## WHAT THE TASK REQUIRES
Can you repeat verbatim the lines that begin at the one containing "Image resolution: width=377, height=2576." and stop after the one containing "Mağazalarımız (39, 2331)", and nothing else?

## DATA LINES
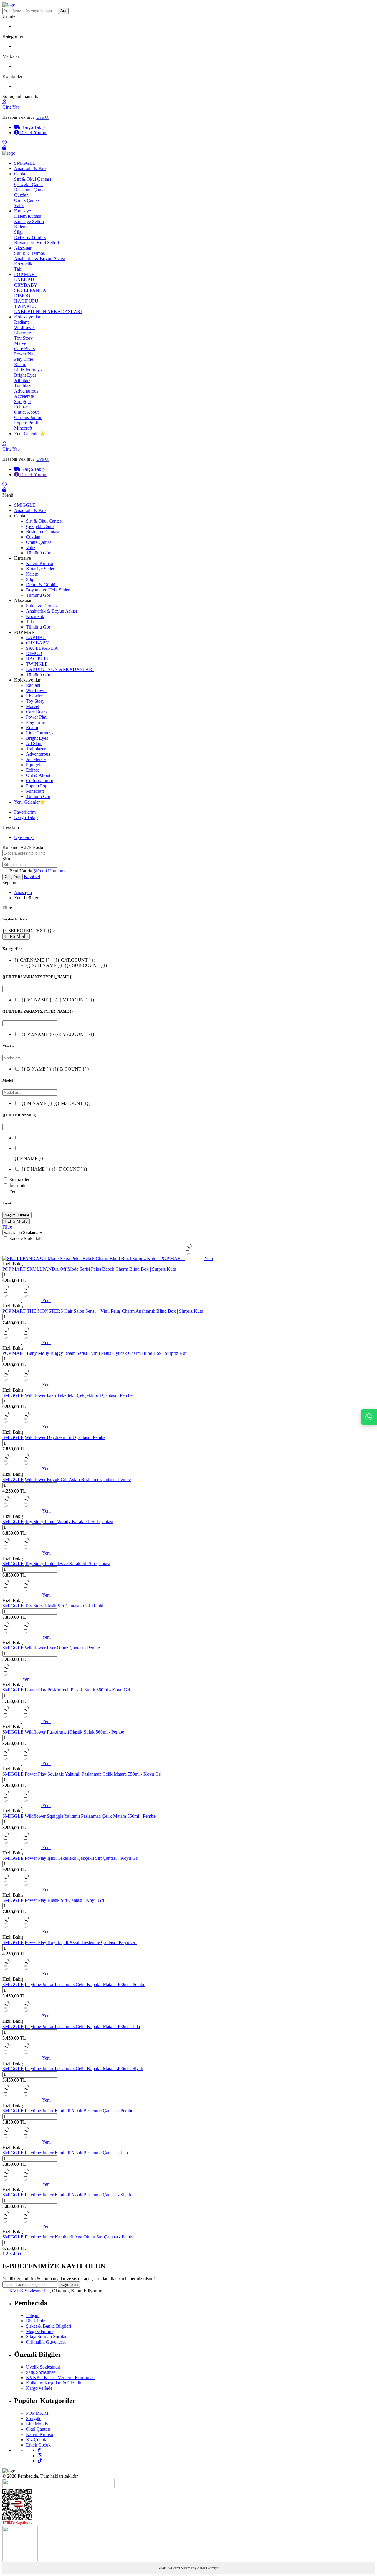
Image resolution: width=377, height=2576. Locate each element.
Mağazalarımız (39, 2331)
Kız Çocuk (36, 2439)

...

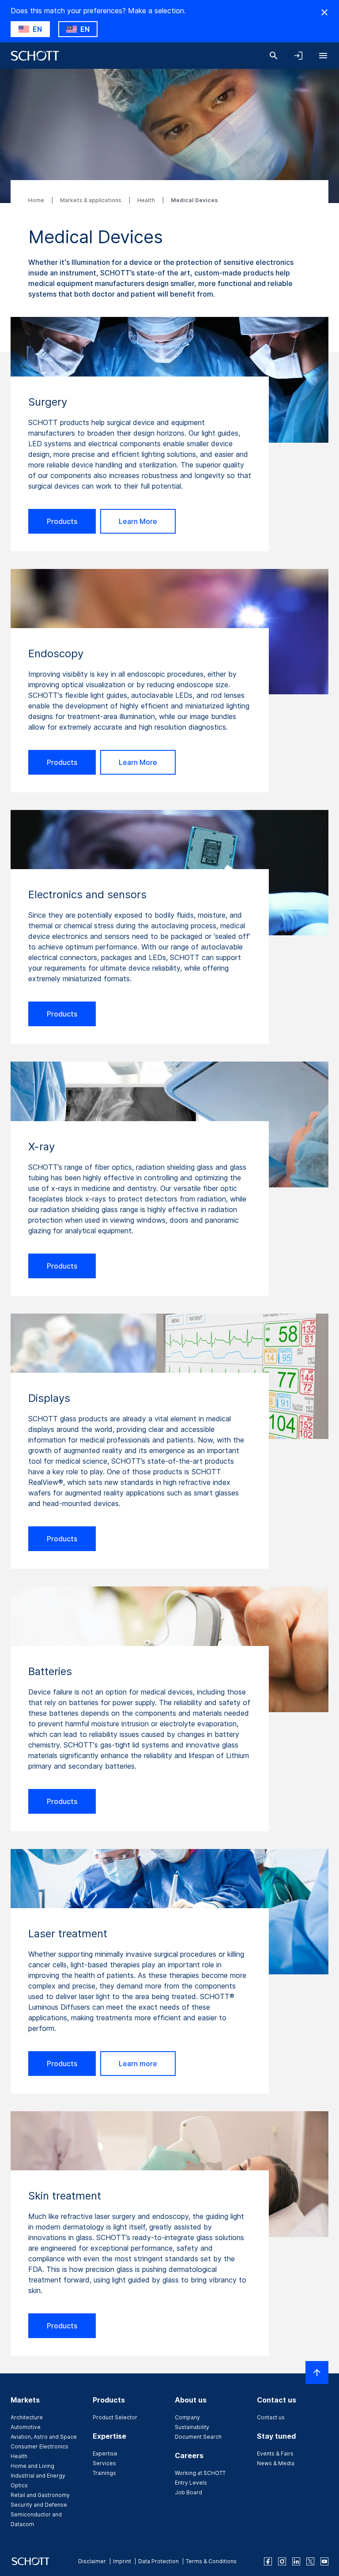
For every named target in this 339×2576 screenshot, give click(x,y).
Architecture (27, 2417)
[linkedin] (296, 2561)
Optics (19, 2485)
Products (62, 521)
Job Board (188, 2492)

## EXERCISE RESPONSE
Image resolution: width=377, height=2576. Locate each element.
Mağazalarımız (39, 2331)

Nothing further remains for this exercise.